DER TEXT:

◆ ◆ ◆ ◆

I. Die beteiligten Eltern und das Kind, Zoubeir, sind tunesische Staatsangehörige. Sie leben seit Jahren in der Bundesrepublik Deutschland; Z. ist hier im Jahre 1978 geboren. Die Ehe der Eltern ist inzwischen in Tunesien geschieden worden. In dem dortigen Ehescheidungsverfahren hat das Eingangsgericht das Sorgerecht der Mutter (jetzige Antragstellerin) übertragen. Auf die Teilberufung des Vaters (jetziger Antragsgegner) hat ihr jedoch das Berufungsgericht Tunis durch Urteil vom 22. April 1982 das Sorgerecht entzogen und es dem Vater zugesprochen.
Die Mutter hat beantragt, die elterliche Sorge ihr zu übertragen. Das Amtsgericht - Familiengericht - hat so entschieden. Die Beschwerde des Vaters ist ohne Erfolg geblieben. Mit der - zugelassenen - weiteren Beschwerde hält der Vater daran fest, daß die Sorgerechtsentscheidung des Berufungsgerichts Tunis vom 22. April 1982 maßgeblich sei und dem recht verstandenen Wohl des Kindes entspreche.
II. Die weitere Beschwerde bleibt ohne Erfolg.
1. Die deutschen Gerichte sind für die hier zu treffende Entscheidung international zuständig. Dies folgt aus dem Haager Übereinkommen vom 5. Oktober 1961 über die Zuständigkeit von Behörden und das anzuwendende Recht auf dem Gebiet des Schutzes von Minderjährigen - MSA - (BGBl. 1971 II S. 217, 1150). Das Übereinkommen findet nach seinem Art. 13 Abs. 1 Anwendung, weil das Kind seinen gewöhnlichen Aufenthalt in der Bundesrepublik Deutschland hat, welche zu den Vertragsstaaten des Übereinkommens gehört. Daß Tunesien nicht zu den Vertragsstaaten zählt, ist unerheblich (vgl. insoweit BGH Urteile vom 31. Januar 1973 - IV ZR 67/71 - FamRZ 1973, 185; vom 5. Februar 1975 - IV ZR 103/73 - NJW 1975, 1068; vom 24. Januar 1978 - VI ZR 95/75 - VersR 1978, 346, 347; Senatsurteil vom 15. Januar 1986 - IVb ZR 75/84 - zur Veröffentlichung bestimmt). Gemäß Art. 1 MSA sind die Gerichte des Aufenthaltsstaates des Minderjährigen für Maßnahmen zum Schutz einer Person (und seines Vermögens) zuständig. Schutzmaßnahmen in diesem Sinne sind auch die Entscheidungen zum Sorgerecht. Art. 3 MSA, demzufolge ein Gewaltverhältnis anzuerkennen ist, das nach dem innerstaatlichen Recht des Staates, dem der Minderjährige angehört, kraft Gesetzes besteht (sog. ex-lege-Gewaltverhältnis), schließt hier die internationale Zuständigkeit der deutschen Gerichte nicht aus, weil auch nach tunesischem Recht ein richterlicher Eingriff in die Rechtsstellung des Vaters, wie er nach deutschem Recht bei Übertragung der elterlichen Sorge auf die Mutter eintritt, nicht ausgeschlossen ist (s. zu alledem näher Senatsbeschluß vom 11. April 1984 - IVb ZB 96/82 - FamRZ 1984, 686, 687).

◆ ◆ ◆ ◆

DATEN:
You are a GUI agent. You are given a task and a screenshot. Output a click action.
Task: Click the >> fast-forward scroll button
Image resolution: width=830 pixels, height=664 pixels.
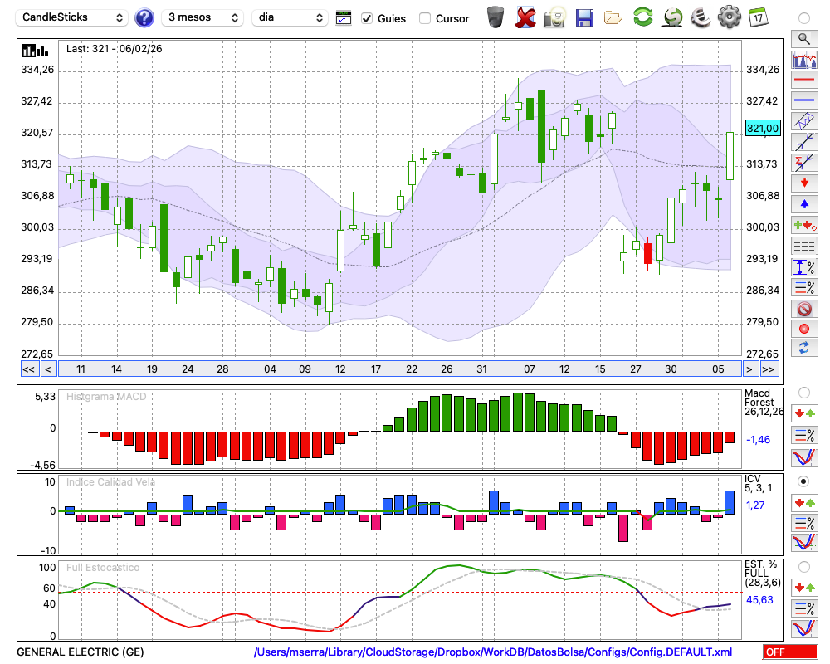(769, 369)
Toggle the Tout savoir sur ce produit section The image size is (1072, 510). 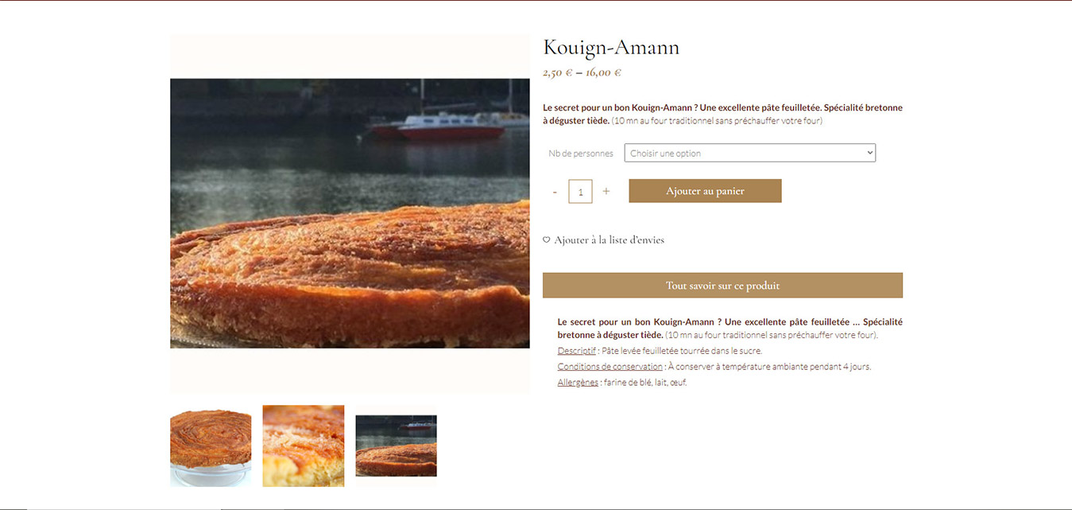pyautogui.click(x=722, y=285)
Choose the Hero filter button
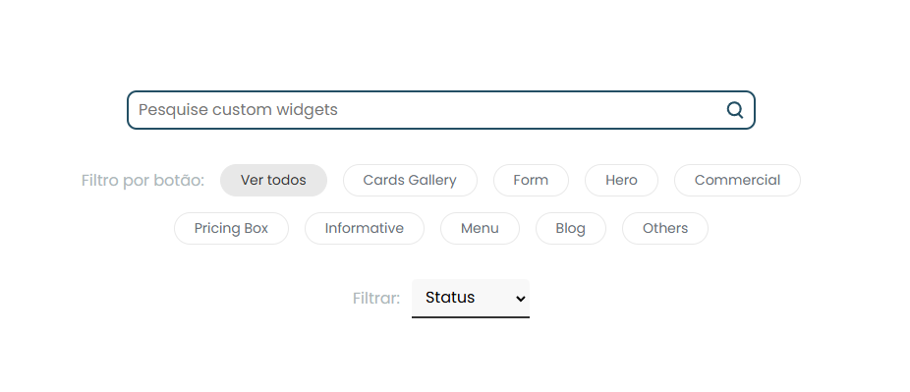Image resolution: width=910 pixels, height=392 pixels. 621,181
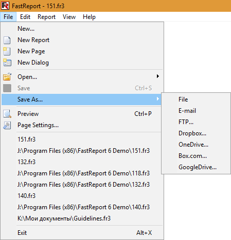Open the Edit menu
The image size is (231, 240).
click(25, 17)
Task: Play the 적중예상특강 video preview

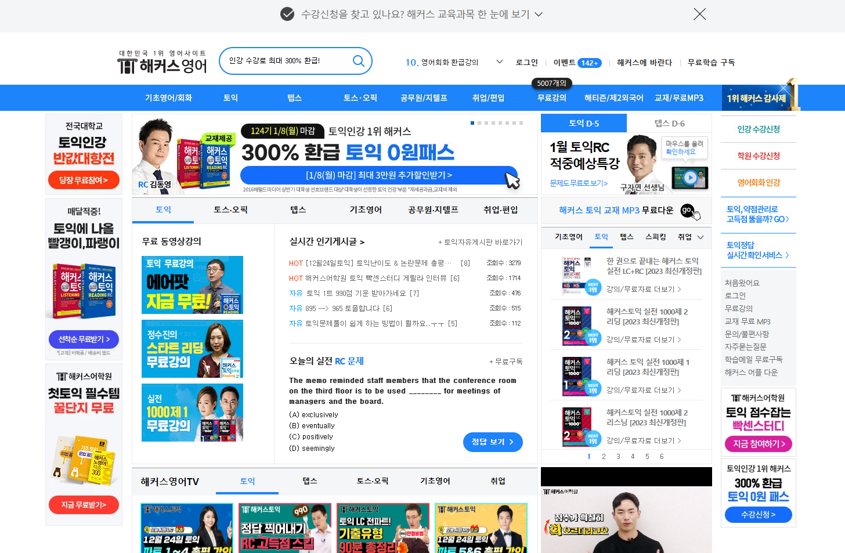Action: pos(689,178)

◆ ◆ ◆ ◆

AUFGABEN UND ÜBUNGEN:
1. Beantworte diese Fragen zum Text über den Sorgerechtsstreit:
(a) In welchem Jahr ist Zoubeir geboren?
(b) An welchem Tag hat das Berufungsgericht Tunis sein Urteil gesprochen?
(c) Nach welchem Artikel des MSA sind die Gerichte des Aufenthaltsstaates des Minderjährigen zuständig?
2. Schreib den Text über den Sorgerechtsstreit weiter und setz direkt nach seinem letzten Satz an.

DIE LÖSUNGEN:
1.
(a) 1978
(b) Am 22. April 1982
(c) Nach Art. 1 MSA

2.
2. a) Einer Sachentscheidung steht nicht entgegen, daß mit dem Urteil des Berufungsgerichts Tunis vom 22. April 1982 bereits eine Sorgerechtsregelung vorliegt. Ist sie anzuerkennen, hat das lediglich zur Folge, daß eine inhaltlich übereinstimmende Sachentscheidung ergehen muß (s. BGH Urteil vom 20. März 1964 - V ZR 34/72 - NJW 1964, 1626; Senatsurteil vom 9. April 1986 - IVb ZR 28/85 - zur Veröffentlichung bestimmt), soweit nicht, nachdem hier deutsches Sachrecht anzuwenden ist (s. unten 4 a), unter den Voraussetzungen des §
b) Ebensowenig hindert es eine Sachentscheidung, daß die Mutter auch vor dem Gericht in Tunis beantragt hat, das Sorgerecht in Abänderung der Entscheidung vom 22. April 1982 auf sie zu übertragen. Insoweit mag dahinstehen, unter welchen Voraussetzungen auch im Bereich der freiwilligen Gerichtsbarkeit bei überschneidender Anrufung eines in- und eines ausländischen Gerichts dem Verfahren vor dem später angegangenen Gericht der Einwand der anderweitigen Gerichtshängigkeit entgegensteht (vgl. Keidel/Kuntze/Winkler, Freiwillige Gerichtsbarkeit, 11. Aufl., § 31 Rdn. 25). Denn hier hat die Mutter das tunesische Gericht erst angerufen, als das vorliegende Verfahren bereits anhängig war. Dem Einwand der anderweitigen Gerichtshängigkeit ist - oder war - deshalb allenfalls das tunesische, nicht jedoch das deutsche Verfahren ausgesetzt.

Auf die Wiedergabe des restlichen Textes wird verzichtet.